Withings Family
ReviewAudited by ClawScan on May 1, 2026.
Overview
This skill appears purpose-aligned for reading Withings family health data, but it handles sensitive OAuth tokens and health metrics that users should protect carefully.
Before installing, confirm you are comfortable giving this skill read access to each authenticated family member’s Withings health data. Protect the local token files, revoke access when no longer needed, and use explicit limits or date ranges when asking for historical body-composition data.
Findings (3)
Artifact-based informational review of SKILL.md, metadata, install specs, static scan signals, and capability signals. ClawScan does not execute the skill or run runtime probes.
A broad body-history request could expose more sensitive health history in the tool output than the user expected.
The body-composition retrieval path is read-only and on-purpose, but the function-level default is to output all returned body-composition records unless a caller supplies a limit.
def get_body(user_id='default', limit=None): ... # Apply limit if specified (default None = all) ... print(json.dumps(measures, indent=2))

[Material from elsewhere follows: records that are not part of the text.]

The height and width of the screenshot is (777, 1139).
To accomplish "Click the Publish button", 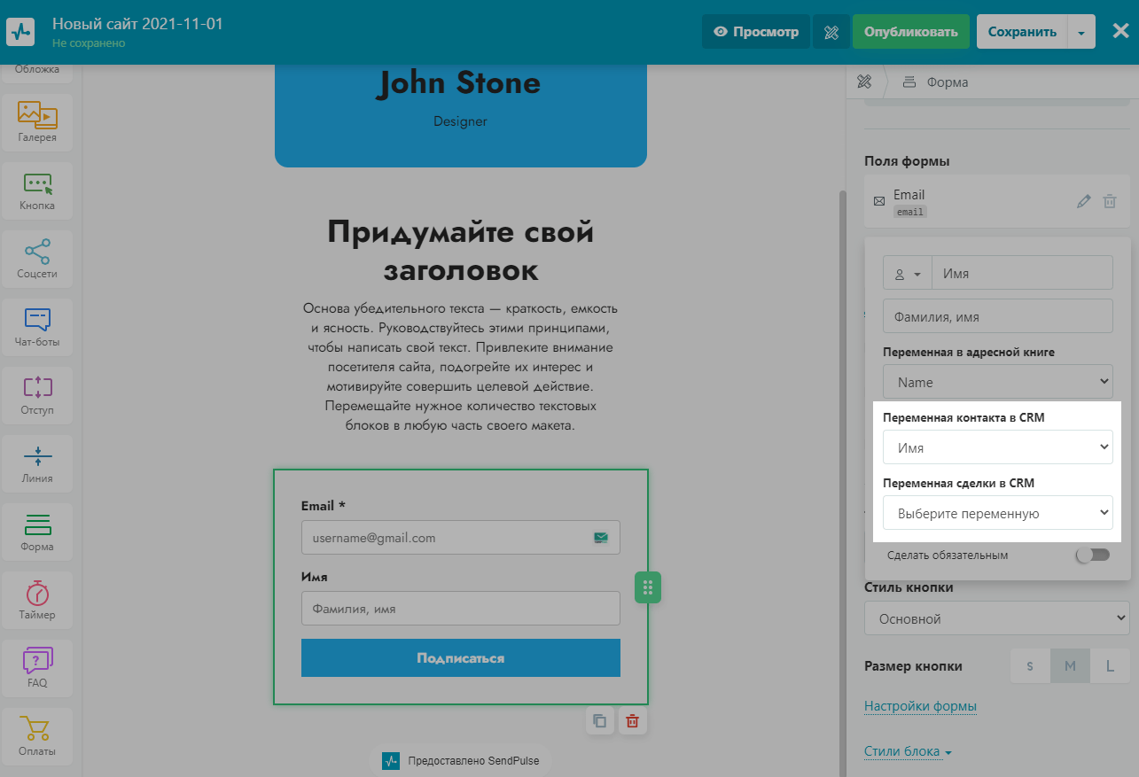I will coord(910,32).

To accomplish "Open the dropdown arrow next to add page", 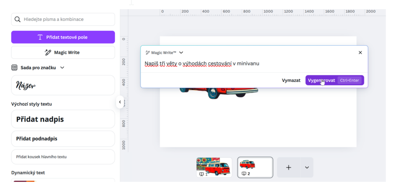I will pos(307,167).
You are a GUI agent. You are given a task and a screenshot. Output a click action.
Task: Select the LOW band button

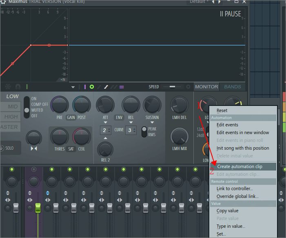tap(12, 96)
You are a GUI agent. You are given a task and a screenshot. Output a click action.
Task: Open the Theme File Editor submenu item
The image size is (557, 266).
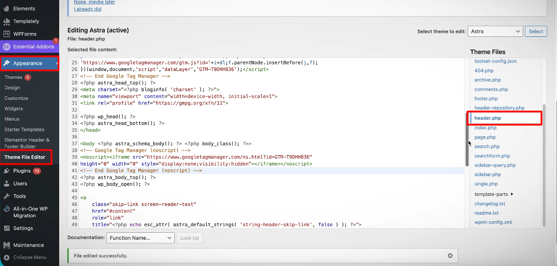25,157
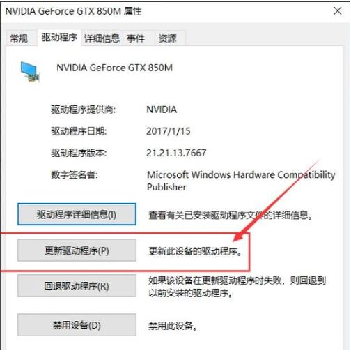Viewport: 351px width, 353px height.
Task: Switch to the 常规 tab
Action: (x=19, y=38)
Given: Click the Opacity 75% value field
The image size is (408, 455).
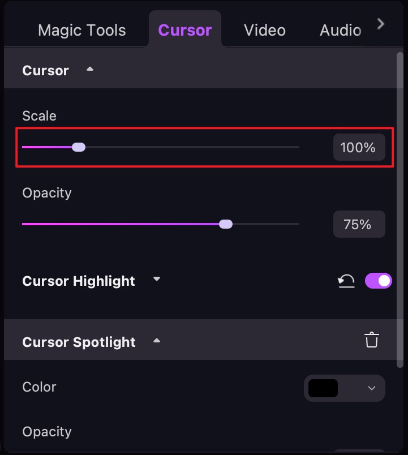Looking at the screenshot, I should (358, 225).
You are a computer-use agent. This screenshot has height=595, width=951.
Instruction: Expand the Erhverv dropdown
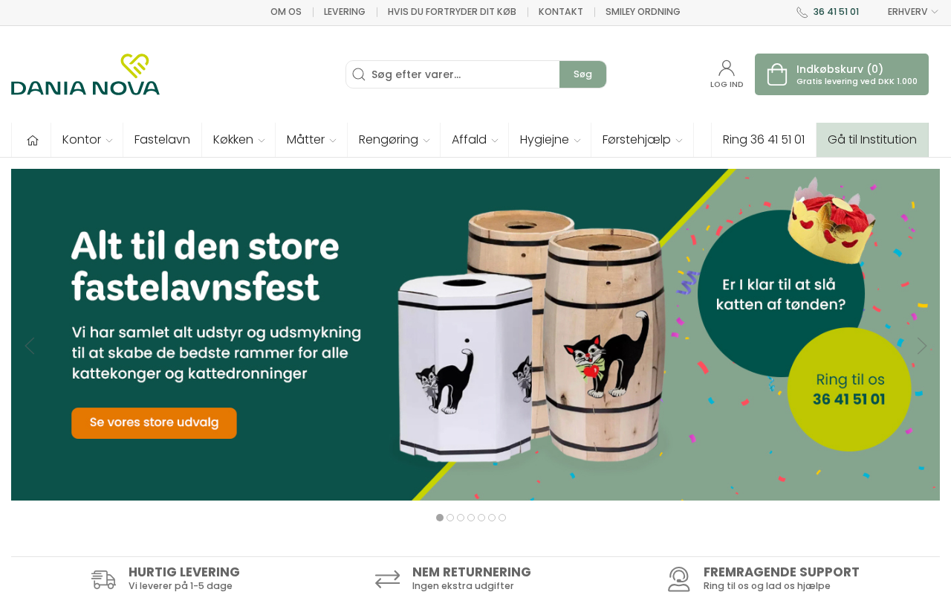point(913,12)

Use explicit limits or date ranges for body-composition requests, and consider changing the default behavior to a small recent window.
Anyone who gains access to those token files or the configured Withings credentials may be able to read the associated health data until access is revoked.
The skill intentionally stores reusable OAuth tokens for multiple family members so it can continue reading their Withings data.
Each family member authenticates once via OAuth. Their tokens are stored separately and refreshed automatically.
Authenticate only intended family members, keep the skill directory private, and revoke Withings app access or delete token files when access is no longer needed.
During setup, the local callback flow handles an authorization code for a health-data account; the included state check reduces but does not eliminate the need for careful use.
The OAuth helper temporarily receives the provider callback on localhost and validates the OAuth state before exchanging the code.
code, got_state, err = run_callback_server("localhost", args.port, args.timeout) ... if got_state != state: ... Aborting.Run the OAuth helper only when deliberately authenticating, keep the callback bound to localhost, and stop the helper if the login does not complete.